Here, Crysteel’s request was reasonable because it was directly related to Rime’s job requirements and because driving without a license is an illegal act. See Minn. Stat. § 171.24, subds. 1, 2 (2000). In addition, Crysteel was willing to assist Rime in acquiring the license, including assisting him financially. Crysteel did not condition its offer of assistance in any way. Nevertheless, Rime chose not to discuss with his employer the obstacles—DOT-imposed or otherwise—he claimed he faced in obtaining his license. Indeed, nothing in the record suggests that Rime even contacted the DOT to discuss his situation, or that he made any effort at all to obtain his license. On these facts, his intentional refusal to obtain his license constituted misconduct.
Rime also argues that because of his long DWI/relapse history, he has consciously chosen not to have a license for the good of himself and others, and that public policy dictates that he not be denied unemployment benefits because of that decision.[1] But at the time Rime refused to get his license, he was already driving the employer’s vehicles on private property, as well as driving across a public street, as part of his job. Rime seems to suggest that he will not relapse if he continues driving without a license, but will relapse if he gets a license. We find no merit in this argument. Moreover, Rime testified that, historically, the offenses that caused him the most trouble in getting his license back were DWI offenses that occurred when he drove without a license. Thus, foregoing a license would not necessarily protect Rime or the public.

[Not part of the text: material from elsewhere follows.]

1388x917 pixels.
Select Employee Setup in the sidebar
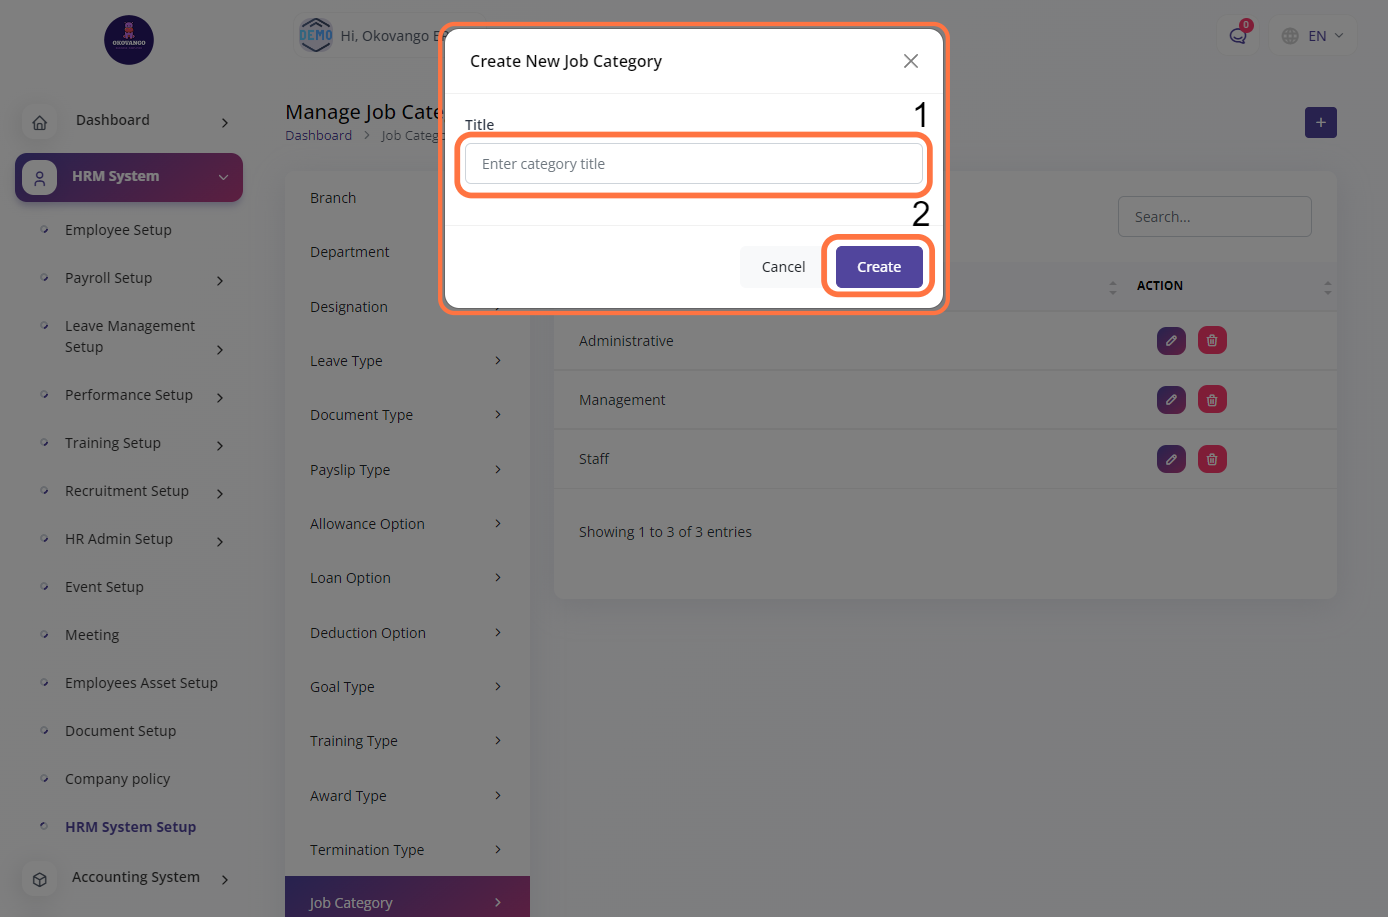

Finally, we recognize that an employer’s request for an employee to get a driver’s license may not always be reasonable. But here, where: (1) the request was reasonable on its face and directly related to Rime’s job requirements; (2) Rime was violating the law by driving the employer’s vehicles without a license; (3) Rime flatly stated he would not obtain a license and repeatedly demonstrated indifference to the employer’s request; and (4) the employer was unaware of the alleged DOT obstacles related to the request, the request was reasonable, and Rime’s refusal to obtain a driver’s license constituted misconduct.
Affirmed.
[1] The test of reasonableness of an employer’s request must take into consideration whether an employer’s request is consistent with public policy. Sandstrom v. Douglas Mach. Corp., 372 N.W.2d 89, 92 (Minn. App. 1985).